This command line application assists in the creation of optimally weighted investment portfolios, picking assets based on performance contribution as well as low correlation.
Typical approaches to this problem only evaluate assets individually or in pairs (e.g. in the form of a correlation matrix), which does not necessarily allow conclusions about their composit performance as a portfolio. Therefore, this application chooses a more brute-force approach, simulating and assessing entire portfolios by exploratively recombining asset charts, guided by a genetic algorithm.
The project was originally conceived to evaluate social trading portfolios on wikifolio.com but can potentially be applied to any chart data.
To build the application, either use the provided docker-compose environment, or manually install the Rust compiler.
The relative directory structure is currently hardcoded and should look like this...
- [repository] (git checkout location, e.g. "evolver")
- "src" (rust source code)
- "target" (compiled executables)
- "data"
- Individual JSON chart data files, named like the asset id (e.g. "myISIN.json")
- "portfolios"
- Individual JSON portfolio files that serve as both input and output
- [current year] (e.g. "2021")
- Copies of portfolio files, suffixed by date (output only, written after each run for archival purpose)
- "run"
- run scripts for specific portfolios
Chart data files describe a time series of asset values as a JSON array. Each data point is itself an array of two values, a unix timestamp in milliseconds and a float value.
[
[1325462400000, 6075.52],
[1325548800000, 6166.57],
...
]
This format is compatible with the Highcharts JavaScript library for easy chart display.
Portfolios are also stored in JSON format, as an object of objects. The first object level uses asset ids as keys. The second level contains properties regarding the asset.
{
"US78378X1072": {
"title": "S&P 500",
"max_percent": 30.0,
"percent": 10.0,
"percent_max_uni_perf": 15.0,
"percent_min_loss_area_2020": 5.0
},
...
}
Each asset has certain properties that are required but may contain any number of arbitrary properties...
- "title" - A human readable name for display in output summaries (string, required).
- "max_percent" - The maximum allocation weight simulations will assign to this asset (float, optional).
- "percent" - The current effective allocation weight (float, required - asset ignored otherwise).
- "percent_[objective][suffix]" - Output of a simulation as described below (float).
Each run of the application executes a single simulation for a specified portfolio and objective function (see below). The result will be written as a new property to each asset in the portfolio file, as well as a text summary file.

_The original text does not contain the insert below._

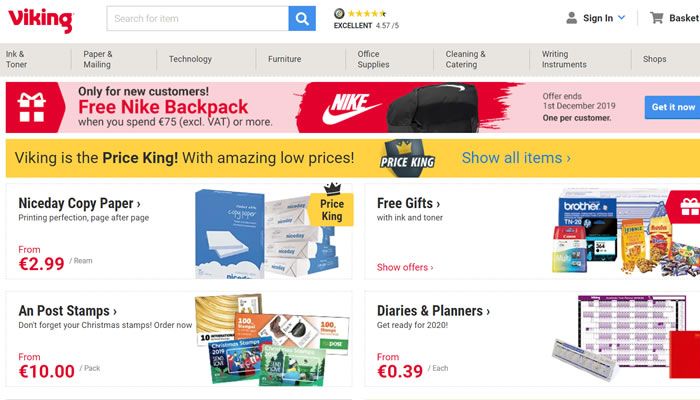Click the Nike swoosh logo
The height and width of the screenshot is (400, 700).
click(x=352, y=108)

All simulation parameters are passed via environment variables. This facilitates the easy creation of run scripts for specific simulation setups or batch execution of multiple related simulations.
- "PORTFOLIO" - The name of the portfolio file to use (without extension)
- "OPTIMIZATION_TARGET" - The objective function to use for the genetic algorithm
- "max_performance" - Aims to maximize all time high portfolio value
- "max_uni" - Aims to maximize the geometric uniformity of the portfolio chart (punishes volatility)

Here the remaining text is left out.